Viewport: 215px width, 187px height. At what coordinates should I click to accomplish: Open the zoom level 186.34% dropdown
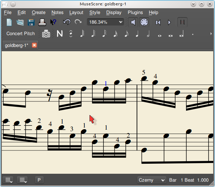[x=105, y=22]
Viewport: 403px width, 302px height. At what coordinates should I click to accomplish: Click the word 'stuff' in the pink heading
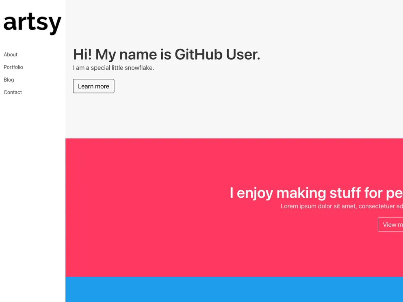[345, 193]
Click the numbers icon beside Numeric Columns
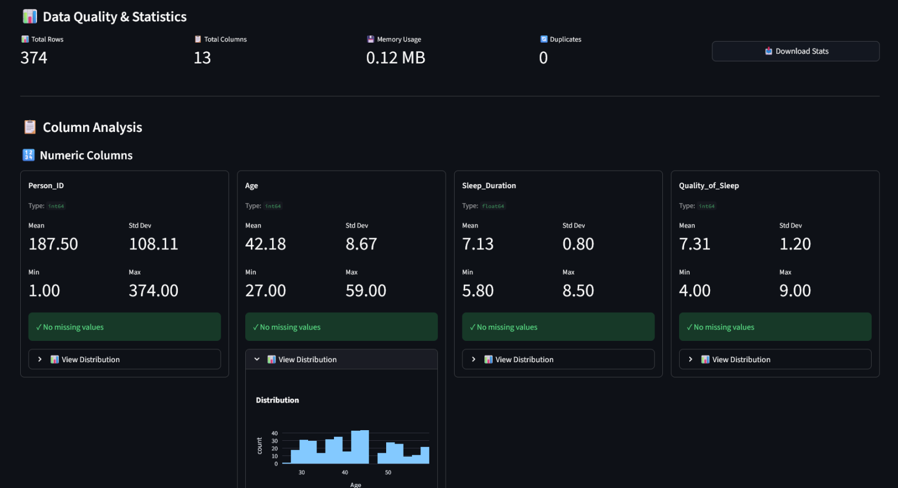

GIVEN EXERCISE: Output the material above as a numbered list, one line per item, with blank lines dropped and the pictures omitted.

RESPONSE FOR THIS EXERCISE:
1. Viewport: 215px width, 187px height. At what coordinates should I click to accomplish: Open the zoom level 186.34% dropdown
2. [x=105, y=22]
3. Viewport: 403px width, 302px height. At what coordinates should I click to accomplish: Click the word 'stuff' in the pink heading
4. [345, 193]
5. Click the numbers icon beside Numeric Columns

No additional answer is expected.